* Written problem
Can you copy the listing below line for line, with nothing changed?

* Word and item position data
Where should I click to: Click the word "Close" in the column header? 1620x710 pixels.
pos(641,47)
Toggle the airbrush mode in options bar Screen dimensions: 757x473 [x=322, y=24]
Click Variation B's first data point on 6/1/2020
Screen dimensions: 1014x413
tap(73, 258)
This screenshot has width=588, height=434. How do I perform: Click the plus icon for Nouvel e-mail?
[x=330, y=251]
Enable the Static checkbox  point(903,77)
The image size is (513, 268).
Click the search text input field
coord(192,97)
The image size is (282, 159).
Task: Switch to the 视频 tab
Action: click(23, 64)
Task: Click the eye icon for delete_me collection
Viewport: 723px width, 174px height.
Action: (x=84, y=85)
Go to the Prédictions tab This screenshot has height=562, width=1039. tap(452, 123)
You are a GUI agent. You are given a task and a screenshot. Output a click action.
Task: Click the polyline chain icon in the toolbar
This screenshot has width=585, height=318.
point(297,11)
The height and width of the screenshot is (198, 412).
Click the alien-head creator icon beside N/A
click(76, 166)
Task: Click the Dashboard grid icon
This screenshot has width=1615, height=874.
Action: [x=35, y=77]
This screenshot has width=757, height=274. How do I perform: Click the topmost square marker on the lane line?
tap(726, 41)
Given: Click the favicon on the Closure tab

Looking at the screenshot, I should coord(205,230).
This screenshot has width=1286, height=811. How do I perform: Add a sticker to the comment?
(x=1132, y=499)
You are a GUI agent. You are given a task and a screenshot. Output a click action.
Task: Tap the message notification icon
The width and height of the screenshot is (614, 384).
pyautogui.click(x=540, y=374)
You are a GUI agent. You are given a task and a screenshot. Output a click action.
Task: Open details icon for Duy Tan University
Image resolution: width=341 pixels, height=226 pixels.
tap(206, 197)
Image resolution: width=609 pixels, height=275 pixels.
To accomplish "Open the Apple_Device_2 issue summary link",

* Answer to this exercise
Where should I click to: Click the word "Close" in the column header? 1620x710 pixels.
pos(641,47)
Toggle the airbrush mode in options bar Screen dimensions: 757x473 [x=322, y=24]
Click Variation B's first data point on 6/1/2020
Screen dimensions: 1014x413
tap(73, 258)
This screenshot has width=588, height=434. How do I perform: Click the plus icon for Nouvel e-mail?
[x=330, y=251]
Enable the Static checkbox  point(903,77)
The image size is (513, 268).
Click the search text input field
coord(192,97)
The image size is (282, 159).
Task: Switch to the 视频 tab
Action: click(23, 64)
Task: Click the eye icon for delete_me collection
Viewport: 723px width, 174px height.
Action: (x=84, y=85)
Go to the Prédictions tab This screenshot has height=562, width=1039. tap(452, 123)
You are a GUI agent. You are given a task and a screenshot. Output a click action.
Task: Click the polyline chain icon in the toolbar
This screenshot has width=585, height=318.
point(297,11)
The height and width of the screenshot is (198, 412).
Click the alien-head creator icon beside N/A
click(76, 166)
Task: Click the Dashboard grid icon
This screenshot has width=1615, height=874.
Action: [x=35, y=77]
This screenshot has width=757, height=274. How do I perform: Click the topmost square marker on the lane line?
tap(726, 41)
Given: Click the favicon on the Closure tab

Looking at the screenshot, I should coord(205,230).
This screenshot has width=1286, height=811. How do I perform: Add a sticker to the comment?
(x=1132, y=499)
You are a GUI agent. You are given a task and a screenshot. Output a click action.
Task: Tap the message notification icon
The width and height of the screenshot is (614, 384).
pyautogui.click(x=540, y=374)
You are a GUI agent. You are given a task and a screenshot. Output a click action.
Task: Open details icon for Duy Tan University
Image resolution: width=341 pixels, height=226 pixels.
tap(206, 197)
Image resolution: width=609 pixels, height=275 pixels.
To accomplish "Open the Apple_Device_2 issue summary link",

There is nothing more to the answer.